-- Opening Marker --

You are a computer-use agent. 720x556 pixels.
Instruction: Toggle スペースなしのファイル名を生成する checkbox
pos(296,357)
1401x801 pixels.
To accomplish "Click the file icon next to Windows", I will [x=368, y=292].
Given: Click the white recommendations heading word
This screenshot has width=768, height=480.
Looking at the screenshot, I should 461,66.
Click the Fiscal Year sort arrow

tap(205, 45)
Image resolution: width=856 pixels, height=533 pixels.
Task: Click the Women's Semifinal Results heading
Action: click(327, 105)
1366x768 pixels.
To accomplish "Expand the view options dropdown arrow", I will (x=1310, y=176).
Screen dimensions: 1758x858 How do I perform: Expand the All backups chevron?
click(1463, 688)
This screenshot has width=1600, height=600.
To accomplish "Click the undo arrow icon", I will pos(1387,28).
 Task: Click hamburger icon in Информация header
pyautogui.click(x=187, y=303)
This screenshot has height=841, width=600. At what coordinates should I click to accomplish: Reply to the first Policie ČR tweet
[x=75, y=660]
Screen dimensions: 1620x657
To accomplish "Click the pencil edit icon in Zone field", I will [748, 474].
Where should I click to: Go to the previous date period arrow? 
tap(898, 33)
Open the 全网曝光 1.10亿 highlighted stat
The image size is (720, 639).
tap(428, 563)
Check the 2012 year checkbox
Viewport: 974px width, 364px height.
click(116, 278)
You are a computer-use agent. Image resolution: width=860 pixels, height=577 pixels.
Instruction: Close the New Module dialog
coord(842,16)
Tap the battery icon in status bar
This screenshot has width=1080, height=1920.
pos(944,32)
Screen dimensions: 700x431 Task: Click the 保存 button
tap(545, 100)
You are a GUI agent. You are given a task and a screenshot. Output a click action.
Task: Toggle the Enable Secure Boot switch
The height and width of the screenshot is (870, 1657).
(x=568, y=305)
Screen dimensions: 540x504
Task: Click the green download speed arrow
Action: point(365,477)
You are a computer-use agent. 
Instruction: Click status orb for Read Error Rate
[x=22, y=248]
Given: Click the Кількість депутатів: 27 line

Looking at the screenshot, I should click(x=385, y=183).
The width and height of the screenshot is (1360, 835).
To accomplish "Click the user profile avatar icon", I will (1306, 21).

-- Closing Marker --

■ TASK ■
Return the listing exactly as it was given to you, with every line intact.

■ THE COMPLETED TASK ■
You are a computer-use agent. 720x556 pixels.
Instruction: Toggle スペースなしのファイル名を生成する checkbox
pos(296,357)
1401x801 pixels.
To accomplish "Click the file icon next to Windows", I will [x=368, y=292].
Given: Click the white recommendations heading word
This screenshot has width=768, height=480.
Looking at the screenshot, I should 461,66.
Click the Fiscal Year sort arrow

tap(205, 45)
Image resolution: width=856 pixels, height=533 pixels.
Task: Click the Women's Semifinal Results heading
Action: click(327, 105)
1366x768 pixels.
To accomplish "Expand the view options dropdown arrow", I will (x=1310, y=176).
Screen dimensions: 1758x858 How do I perform: Expand the All backups chevron?
click(1463, 688)
This screenshot has width=1600, height=600.
To accomplish "Click the undo arrow icon", I will pos(1387,28).
 Task: Click hamburger icon in Информация header
pyautogui.click(x=187, y=303)
This screenshot has height=841, width=600. At what coordinates should I click to accomplish: Reply to the first Policie ČR tweet
[x=75, y=660]
Screen dimensions: 1620x657
To accomplish "Click the pencil edit icon in Zone field", I will [748, 474].
Where should I click to: Go to the previous date period arrow? 
tap(898, 33)
Open the 全网曝光 1.10亿 highlighted stat
The image size is (720, 639).
tap(428, 563)
Check the 2012 year checkbox
Viewport: 974px width, 364px height.
click(116, 278)
You are a computer-use agent. Image resolution: width=860 pixels, height=577 pixels.
Instruction: Close the New Module dialog
coord(842,16)
Tap the battery icon in status bar
This screenshot has width=1080, height=1920.
pos(944,32)
Screen dimensions: 700x431 Task: Click the 保存 button
tap(545, 100)
You are a GUI agent. You are given a task and a screenshot. Output a click action.
Task: Toggle the Enable Secure Boot switch
The height and width of the screenshot is (870, 1657).
(x=568, y=305)
Screen dimensions: 540x504
Task: Click the green download speed arrow
Action: point(365,477)
You are a computer-use agent. 
Instruction: Click status orb for Read Error Rate
[x=22, y=248]
Given: Click the Кількість депутатів: 27 line

Looking at the screenshot, I should click(x=385, y=183).
The width and height of the screenshot is (1360, 835).
To accomplish "Click the user profile avatar icon", I will (1306, 21).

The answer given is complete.